2011 source code 0091 e1304556916350 600x273 Source Code (Review)

Now, this is where things would get tricky if it wasn’t for Ripley’s slow-release approach to storytelling. After the train disaster, Coulter wakes again in a top-secret military facility, the kind where millions is spent on cutting-edge equipment and nothing on sufficiently lighting the place. He’s told by the dour Capt. Goodwin (Vera Farmiga; Up in the Air) that he has been (involuntarily) hooked up to the Source Code; a fandangle machine that allows the user to play out the last 8 minutes of someone else’s life, in this case Sean’s. Whilst in the machine, Coulter’s mission is to identify the terrorist bomber on board the train before he strikes the city in an even larger attack. Given that everyone on the train is already dead – and will stay that way regardless of what happens – he has permission to use any means necessary to find the bomber. If he fails, he just reboots and tries again.

Essentially, if you were to breed Groundhog Day with 12 Monkeys, you’d get Source Code (not to mention one exhausted groundhog). I’ll admit, even for a sci-fi movie about time-travelling loops, the concept can be a bit of stretch to believe, especially given the way the “rules” change dramatically towards the end (compared to a film like Inception, where the rules are a little more laid out). Still, Source Code is much more than a film about geeky stuff like quantum time travel; it’s also about the soul, believe it or not. And what it means to be alive.
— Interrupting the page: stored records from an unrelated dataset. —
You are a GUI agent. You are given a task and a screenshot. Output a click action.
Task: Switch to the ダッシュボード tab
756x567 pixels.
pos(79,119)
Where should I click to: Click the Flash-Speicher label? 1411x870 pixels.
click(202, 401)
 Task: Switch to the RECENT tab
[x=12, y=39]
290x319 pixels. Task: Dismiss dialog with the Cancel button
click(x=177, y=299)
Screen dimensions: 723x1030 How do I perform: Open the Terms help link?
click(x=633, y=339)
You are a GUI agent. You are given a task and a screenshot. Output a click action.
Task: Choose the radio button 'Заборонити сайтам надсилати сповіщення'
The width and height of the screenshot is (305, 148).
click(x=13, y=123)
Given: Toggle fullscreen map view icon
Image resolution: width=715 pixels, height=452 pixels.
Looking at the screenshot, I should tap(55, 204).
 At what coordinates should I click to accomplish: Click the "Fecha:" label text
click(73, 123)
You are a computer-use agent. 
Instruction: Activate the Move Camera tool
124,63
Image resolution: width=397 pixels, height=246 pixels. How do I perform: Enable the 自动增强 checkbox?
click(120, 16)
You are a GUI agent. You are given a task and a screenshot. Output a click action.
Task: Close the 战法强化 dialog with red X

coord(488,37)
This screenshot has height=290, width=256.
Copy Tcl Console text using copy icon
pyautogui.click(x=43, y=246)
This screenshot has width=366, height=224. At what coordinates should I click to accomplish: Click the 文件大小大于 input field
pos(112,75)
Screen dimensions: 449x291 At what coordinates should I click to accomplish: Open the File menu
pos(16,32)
Moon, if you’ll recall, explored similar themes of identity, so it’s easy to see why Duncan Jones was so drawn to the material. While the director’s personality doesn’t come out nearly as much as it did with his debut – I suspect he played it safe to appease his overlords producers – his passion for the project is evident in the way he gets his actors to unearth these underlying themes with such clarity. Gyllenhaal may appear, at first, to be playing the stock-standard hero, but his clear understanding of character allows for the occasional tender, honest moment to shine through. Michelle Monaghan hasn’t nearly as much character to work with as Coulter/Shaun’s love interest Christina, but with that warming smile, 8 minutes is ample time to fall in love with her. The only performer here who doesn’t belong is character actor Jeffrey Wright (Quantum of Solace) as the Source Code’s creator Dr. Rutledge, who oddly overacts like he’s playing the US President in a direct-to-DVD disaster movie.

Without giving away too much, I will say that the ending left me a little cold, which is a real shame considering it had the potential to be quite moving if it just cut to the credits a few minutes earlier. Sure, the epilogue paves the way for some interesting debates amongst sci-fi fanatics, but I suspect most moviegoers will find that the science gets in the way of the sentiment.

Still, what we have here is a tremendously enjoyable trip to the movies, one that gets your blood pumping fast enough to keep your brain ticking. Few burgeoning filmmakers have made the transition from budget backlots to bustling Hollywood studios as smoothly as Jones has here. Ziggy Stardust would be over the moon.